A fixed dose of 300mg given as a subcutaneous injection every other week looks set to be the dose taken forward into the phase 3 study, which is expected to include a 12-month kidney growth endpoint to support accelerated approval, and 24-month endpoint on estimated glomerular filtration rate (eGFR) – a widely-used measure of kidney function – for full approval.

"With limited treatment options currently available for patients suffering from ADPKD, farabursen represents a potential first-in-class medicine with a profile that may provide enhanced efficacy, tolerability, and safety versus standard of care," said Shreeram Aradhye, Novartis' chief medical officer.

"The team at Regulus has done meaningful foundational work with farabursen, and we look forward to investigating its potential further as we aim to bring a better treatment option to patients in need," he added.

Regulus said earlier this year that it sees a "multi-billion dollar opportunity" for farabursen based on the pressing need for new ADPKD treatments and a high level of willingness among physicians to prescribe the drug for high-risk patients.

Buying Regulus ties neatly into Novartis' push into kidney disease therapies, with a portfolio that includes a trio of drugs to treat IgA nephropathy (IgAN) – two of which are already FDA-approved – and Fabhalta (iptacopan), which recently became the first licensed treatment in the US for C3 glomerulopathy (C3G).
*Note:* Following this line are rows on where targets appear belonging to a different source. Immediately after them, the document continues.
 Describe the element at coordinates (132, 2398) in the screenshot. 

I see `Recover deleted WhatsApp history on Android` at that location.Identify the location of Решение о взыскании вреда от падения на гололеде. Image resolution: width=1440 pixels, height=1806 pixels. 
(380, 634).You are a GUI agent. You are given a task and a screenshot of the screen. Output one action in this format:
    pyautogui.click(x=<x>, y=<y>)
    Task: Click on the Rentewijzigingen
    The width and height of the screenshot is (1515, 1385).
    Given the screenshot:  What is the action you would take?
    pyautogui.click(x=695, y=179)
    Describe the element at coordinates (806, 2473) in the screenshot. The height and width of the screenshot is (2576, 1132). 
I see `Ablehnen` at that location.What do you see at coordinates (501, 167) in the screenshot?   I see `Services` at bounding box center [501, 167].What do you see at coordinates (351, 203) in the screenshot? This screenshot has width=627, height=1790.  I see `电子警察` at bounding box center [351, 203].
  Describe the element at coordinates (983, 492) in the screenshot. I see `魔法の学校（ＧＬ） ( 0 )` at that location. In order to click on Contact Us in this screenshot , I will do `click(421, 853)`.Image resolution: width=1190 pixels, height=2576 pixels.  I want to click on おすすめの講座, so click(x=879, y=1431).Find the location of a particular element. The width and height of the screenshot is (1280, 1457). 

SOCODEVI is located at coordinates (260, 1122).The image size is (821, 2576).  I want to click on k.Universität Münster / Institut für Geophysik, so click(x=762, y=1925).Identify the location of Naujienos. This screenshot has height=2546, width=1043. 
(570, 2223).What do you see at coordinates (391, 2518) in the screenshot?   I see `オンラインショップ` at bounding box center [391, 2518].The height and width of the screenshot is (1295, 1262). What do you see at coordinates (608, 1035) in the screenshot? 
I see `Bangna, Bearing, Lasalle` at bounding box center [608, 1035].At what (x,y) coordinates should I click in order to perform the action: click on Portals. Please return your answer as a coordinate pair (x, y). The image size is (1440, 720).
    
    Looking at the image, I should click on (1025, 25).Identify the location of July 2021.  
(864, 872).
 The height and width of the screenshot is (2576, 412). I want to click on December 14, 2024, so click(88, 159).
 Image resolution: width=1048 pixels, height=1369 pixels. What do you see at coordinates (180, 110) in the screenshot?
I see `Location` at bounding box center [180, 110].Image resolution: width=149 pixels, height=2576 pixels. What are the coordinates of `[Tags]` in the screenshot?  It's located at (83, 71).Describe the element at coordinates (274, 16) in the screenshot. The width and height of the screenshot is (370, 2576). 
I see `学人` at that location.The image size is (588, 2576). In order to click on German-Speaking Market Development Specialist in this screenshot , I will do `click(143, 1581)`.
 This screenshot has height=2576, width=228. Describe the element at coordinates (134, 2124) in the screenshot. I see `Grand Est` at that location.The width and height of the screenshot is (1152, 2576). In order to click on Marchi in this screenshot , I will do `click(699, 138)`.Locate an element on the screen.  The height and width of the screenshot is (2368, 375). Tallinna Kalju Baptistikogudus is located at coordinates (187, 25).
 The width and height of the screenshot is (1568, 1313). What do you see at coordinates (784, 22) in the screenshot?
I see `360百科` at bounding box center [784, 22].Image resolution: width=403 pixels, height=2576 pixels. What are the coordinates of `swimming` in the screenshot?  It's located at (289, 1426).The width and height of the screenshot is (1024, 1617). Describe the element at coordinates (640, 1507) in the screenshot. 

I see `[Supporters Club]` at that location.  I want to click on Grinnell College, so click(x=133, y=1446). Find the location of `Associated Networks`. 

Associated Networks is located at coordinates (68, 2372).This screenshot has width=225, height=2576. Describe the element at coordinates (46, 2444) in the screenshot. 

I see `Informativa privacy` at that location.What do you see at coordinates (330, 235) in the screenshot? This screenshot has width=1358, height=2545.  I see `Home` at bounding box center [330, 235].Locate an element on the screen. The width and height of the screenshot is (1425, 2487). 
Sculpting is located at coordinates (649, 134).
The group's IgAN pipeline stems in large part from its $3.5 billion takeover of Chinook Therapeutics in 2023, while last year Novartis set up a new biotech with the help of venture capital firm Versant, called Borealis Biosciences, that aims to deliver two new kidney disease candidates.

The transaction is expected to close in the second half of 2025. Under the terms of the deal, Regulus will merge with a Novartis unit and become an indirect wholly owned subsidiary of the Swiss group.